田中理事長は冒頭、このたびの台風30号で被災してお亡くなりになったフィリピンの人々に向けて追悼の意を表明した上で、「人々の暮らしを一瞬で奪う自然災害のリスクに対処できる能力を向上させ、レジリエントな社会を構築することは人間の安全保障の実現に不可欠。さらに、防災の取り組みを通じた持続的成長をポスト2015開発目標(注1)に明確に位置づけ、国際社会が一丸となって取り組むことが重要」と訴えました。また、ゲオルギエヴァ委員は、「自然災害は脆弱な国と人々に被害をもたらし、格差の原因にもなっている。レジリエントな社会の構築には、国際社会による長期的なコミットメントと防災への投資を促し、包括的なアプローチを採ることが重要」と指摘し、「人道支援機関と開発援助機関による共通のアプローチの構築が重要」と強調しました。

基調スピーチを行うゲオルギエヴァ委員

引き続き行われたパネル・ディスカッションではJICAの加藤宏理事がモデレーターを務め、外務省の香川剛廣地球規模課題審議官、在京フランス大使館のクリスチャン・マセ大使、タイ内務省防災局のスポーン・ラッタナーキン防災シニア・スペシャリスト、在京チリ大使館のパトリシオ・トーレス大使、UNHCRのマイケル・リンデンバウアー駐日代表、在京ブルキナファソ大使館のフランソワ・ウビダ大使が参加し、各国が抱える自然災害のリスクと対策、開発や貧困削減に関する取り組みへの影響などについて、アフリカ、アジア、ラテンアメリカにおける経験や教訓に言及しつつ説明。続いて一般の参加者も含めた議論、質疑応答が行われました。

最後にモデレーターを務めたJICA加藤理事が、(1)開発計画における防災への取り組みとレジリエントな社会構築の明示、(2)気候変動、ポスト2015開発目標、ポスト兵庫行動枠組などにかかる国際議論を通じた防災に関する国際社会の認識の向上、(3)さまざまなレベルにおけるギャップ(人道支援と開発支援、都市と地方、政府と人々など)の解消を主要点として要約し、参加者の間で共有されました。本内容は、後日、あらためて文書にまとめられ、JICA、EU、UNHCRのホームページに掲載されるとともに、ポスト2015開発目標やポスト兵庫行動枠組み(注3)にかかる議論へのインプットとして活用されることが期待されます。

パネルディスカッションの様子(注3)

なお、今回のセミナー開催に際し行われた、田中理事長とゲオルギエヴァ委員との面談では、ポスト2015開発目標における防災主流化に向けた協力、また現在ケニアで進むコミュニティーベースでの防災(干ばつ対策)に関するJICAとEUの連携推進を確認しました。さらに、ソマリアやマリの情勢に関し意見交換を行い、自然災害、および紛争や政情不安がもたらすそれぞれの脆弱性に統合的に対応すべきとの認識を共有しました。

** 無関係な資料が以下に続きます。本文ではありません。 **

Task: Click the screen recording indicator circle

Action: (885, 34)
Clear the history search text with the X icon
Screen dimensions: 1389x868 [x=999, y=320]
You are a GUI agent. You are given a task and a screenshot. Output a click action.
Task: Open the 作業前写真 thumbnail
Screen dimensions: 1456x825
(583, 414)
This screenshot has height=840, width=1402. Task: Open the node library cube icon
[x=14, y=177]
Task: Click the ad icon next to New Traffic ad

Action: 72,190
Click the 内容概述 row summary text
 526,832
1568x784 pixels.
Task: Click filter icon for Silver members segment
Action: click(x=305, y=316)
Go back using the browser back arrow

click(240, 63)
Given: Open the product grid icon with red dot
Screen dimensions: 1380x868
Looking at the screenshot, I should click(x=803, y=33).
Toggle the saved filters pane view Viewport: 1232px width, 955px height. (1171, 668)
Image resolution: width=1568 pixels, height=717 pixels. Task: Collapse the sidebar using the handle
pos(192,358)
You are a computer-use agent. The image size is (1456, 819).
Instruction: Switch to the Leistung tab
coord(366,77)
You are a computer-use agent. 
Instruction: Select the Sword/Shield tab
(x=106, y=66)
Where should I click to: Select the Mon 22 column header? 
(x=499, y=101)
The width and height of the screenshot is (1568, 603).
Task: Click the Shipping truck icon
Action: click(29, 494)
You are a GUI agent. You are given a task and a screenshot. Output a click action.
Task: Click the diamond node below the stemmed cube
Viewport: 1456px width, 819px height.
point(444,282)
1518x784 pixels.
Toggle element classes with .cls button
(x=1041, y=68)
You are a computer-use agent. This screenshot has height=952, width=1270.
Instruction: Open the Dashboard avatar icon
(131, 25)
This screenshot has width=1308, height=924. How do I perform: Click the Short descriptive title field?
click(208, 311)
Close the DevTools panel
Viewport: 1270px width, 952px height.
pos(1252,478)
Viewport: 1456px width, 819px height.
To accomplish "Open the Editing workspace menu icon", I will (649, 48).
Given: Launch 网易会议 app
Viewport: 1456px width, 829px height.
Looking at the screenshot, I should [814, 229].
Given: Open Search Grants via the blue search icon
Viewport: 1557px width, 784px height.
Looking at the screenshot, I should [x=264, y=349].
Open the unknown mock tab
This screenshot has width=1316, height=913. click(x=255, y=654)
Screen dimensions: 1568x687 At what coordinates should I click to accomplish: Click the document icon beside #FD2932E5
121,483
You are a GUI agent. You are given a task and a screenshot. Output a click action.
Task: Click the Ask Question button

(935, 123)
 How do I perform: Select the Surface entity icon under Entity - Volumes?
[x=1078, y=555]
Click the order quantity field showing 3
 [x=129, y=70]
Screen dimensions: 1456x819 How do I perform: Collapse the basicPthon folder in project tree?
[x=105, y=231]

JICAは、開発援助の実施や、その潮流にかかわる国際的な議論において大きな役割を担うEUとの連携を発展させるため、2012年度から職員をEU本部があるブリュッセルに常駐させ、EUに対する発信力と情報収集力の強化を図っています。昨年からは、役員レベルの協議を東京およびブリュッセルで開催し、6月に横浜で開催された第5回アフリカ開発会議(TICAD V)では、田中理事長とアンドリス・ピーバルグ委員(開発担当)の間で、アフリカ支援における連携強化を確認しました。また、その直後にTICAD Vの成果をブリュッセルにおいてEU関係者に広く共有することにより、日本、EUによるアフリカ支援が相互に補完的なものとなるよう促しています。


(注1)ポスト2015開発目標:2015年が達成期限となっているミレニアム開発目標(MDGs)に続く国際的な開発目標。
(注2)ポスト兵庫行動枠組み:第2回国連防災世界会議(2005年1月、兵庫県神戸市)で策定された兵庫行動枠組み(2005-2015)に続く国際的な防災の取り組み指針。ポスト兵庫行動枠組みは、第3回国連防災世界会議(2015年3月、宮城県仙台市)で策定される予定。
(注3)写真左より、外務省の香川地球規模課題審議官、タイ内務省防災局のラッタナーキン防災シニア・スペシャリスト、在京チリ大使館のトーレス大使、UNHCRのリンデンバウアー駐日代表、在京ブルキナファソ大使館のウビダ大使、EUのゲオルギエヴァ委員、在京フランス大使館のマセ大使、JICAの加藤理事。